The French Secret service had been keeping an eye out on Schwartzbard from the time he had surfaced in the French capital and had noted his meetings with known Bolsheviks. During the trial the German special services also informed their French counterparts that Schwartzbard had assassinated Petliura on the orders of Galip, an emissary of the Union of Ukrainian Citizens. He had received orders from a former chairman of the Soviet Ukrainian government and current Soviet Ambassador to France, Christian Rakovsky, an ethnic Bulgarian and a revolutionary leader from Romania. The act was consolidated by Mikhail Volodin, who arrived in France August 8, 1925 and who had been in close contact with Schwartzbard.
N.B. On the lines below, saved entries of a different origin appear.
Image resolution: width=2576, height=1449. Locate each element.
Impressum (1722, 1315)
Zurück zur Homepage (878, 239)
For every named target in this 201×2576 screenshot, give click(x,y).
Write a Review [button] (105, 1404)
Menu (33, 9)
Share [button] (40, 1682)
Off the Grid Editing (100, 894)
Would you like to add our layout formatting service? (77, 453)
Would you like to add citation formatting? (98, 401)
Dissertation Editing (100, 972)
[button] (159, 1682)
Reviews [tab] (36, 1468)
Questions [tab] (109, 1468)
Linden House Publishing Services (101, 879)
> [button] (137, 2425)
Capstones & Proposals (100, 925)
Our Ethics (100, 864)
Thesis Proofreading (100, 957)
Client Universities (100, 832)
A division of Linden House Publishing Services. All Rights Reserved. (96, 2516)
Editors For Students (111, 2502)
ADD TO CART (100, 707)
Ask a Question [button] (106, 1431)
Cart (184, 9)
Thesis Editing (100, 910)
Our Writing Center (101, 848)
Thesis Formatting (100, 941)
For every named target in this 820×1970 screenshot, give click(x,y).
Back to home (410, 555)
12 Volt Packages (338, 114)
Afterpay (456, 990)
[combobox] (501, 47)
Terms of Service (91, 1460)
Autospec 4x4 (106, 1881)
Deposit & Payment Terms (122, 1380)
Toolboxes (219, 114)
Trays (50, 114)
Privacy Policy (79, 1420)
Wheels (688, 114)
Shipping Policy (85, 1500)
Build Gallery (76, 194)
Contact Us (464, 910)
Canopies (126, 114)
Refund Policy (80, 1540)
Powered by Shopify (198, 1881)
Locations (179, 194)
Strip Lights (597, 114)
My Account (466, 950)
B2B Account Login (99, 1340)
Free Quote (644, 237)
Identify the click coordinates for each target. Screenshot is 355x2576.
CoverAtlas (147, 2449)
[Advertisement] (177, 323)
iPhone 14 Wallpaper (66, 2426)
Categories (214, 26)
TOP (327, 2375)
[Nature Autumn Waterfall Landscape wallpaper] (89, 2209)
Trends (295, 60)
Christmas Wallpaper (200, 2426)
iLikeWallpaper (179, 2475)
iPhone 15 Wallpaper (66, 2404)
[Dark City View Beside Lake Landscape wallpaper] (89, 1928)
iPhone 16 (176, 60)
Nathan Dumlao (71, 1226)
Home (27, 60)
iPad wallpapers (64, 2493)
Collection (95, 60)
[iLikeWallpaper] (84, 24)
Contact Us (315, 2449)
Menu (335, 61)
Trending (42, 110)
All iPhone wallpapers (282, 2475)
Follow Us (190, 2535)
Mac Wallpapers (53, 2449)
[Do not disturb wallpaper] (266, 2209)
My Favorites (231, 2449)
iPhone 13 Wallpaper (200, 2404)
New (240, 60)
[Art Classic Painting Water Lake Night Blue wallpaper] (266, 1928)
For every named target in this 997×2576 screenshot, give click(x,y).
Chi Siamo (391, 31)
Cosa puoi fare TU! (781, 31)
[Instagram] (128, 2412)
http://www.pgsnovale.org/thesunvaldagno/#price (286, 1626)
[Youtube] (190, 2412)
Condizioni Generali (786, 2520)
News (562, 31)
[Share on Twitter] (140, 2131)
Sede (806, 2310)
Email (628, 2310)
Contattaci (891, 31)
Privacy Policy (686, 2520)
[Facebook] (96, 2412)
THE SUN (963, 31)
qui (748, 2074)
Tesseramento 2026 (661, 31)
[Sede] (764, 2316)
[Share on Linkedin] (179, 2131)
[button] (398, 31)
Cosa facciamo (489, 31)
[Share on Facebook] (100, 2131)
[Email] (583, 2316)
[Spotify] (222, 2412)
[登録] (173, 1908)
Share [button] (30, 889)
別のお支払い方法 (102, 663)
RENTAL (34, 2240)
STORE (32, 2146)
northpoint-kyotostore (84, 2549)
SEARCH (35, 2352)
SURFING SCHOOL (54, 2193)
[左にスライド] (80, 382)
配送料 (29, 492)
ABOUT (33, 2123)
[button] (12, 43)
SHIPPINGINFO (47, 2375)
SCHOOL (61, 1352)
Schwartzbard's parents were among fifteen members of his family murdered in the pogroms in Odessa. The core defense at the Schwartzbard trial was — as presented by the noted jurist Henri Torres — that he was avenging the deaths of more than 50,000 Jewish victims of the pogroms, whereas the prosecution (both criminal and civil) tried to show that:

  • (i) Petliura was not responsible for the pogroms and
  • (ii) Schwartzbard was a Soviet agent.

Both sides brought on many witnesses, including several historians. A notable witness for the defense was Khaye Greenberg (aged 29), a local nurse who survived the Proskurov pogroms and testified about the carnage. She never said that Petliura personally participated in the event, but rather some other soldiers who did said that they were directed by Petliura. The pogrom in Proskurov was really taken place and was led by Otaman Semesenko on his own initiative on February 15, 1919 (soon after the fall of Hetmanate). Two weeks later Petliura orders denouncing the event were published in newspapers. Because of a difficult situation the execution of Semesenko was postponed until November 1920. Several former Ukrainian officers testified for the prosecution.

After a trial lasting eight days the jury acquitted Schwarzbard.

Petliura is buried alongside his wife and daughter in the Cimetière du Montparnasse in Paris, France.

Petliura's two sisters, Orthodox nuns who had remained in Poltava, were arrested and shot in 1928 by the NKVD (the Soviet secret police). It is claimed that in March 1926 Vlas Chubar (the Russian Commissar to Ukraine), in a speech given in Kharkiv and repeated in Moscow, warned of the danger Petliura represented to Soviet power. It is after this speech that the command was allegedly given to assassinate Petliura.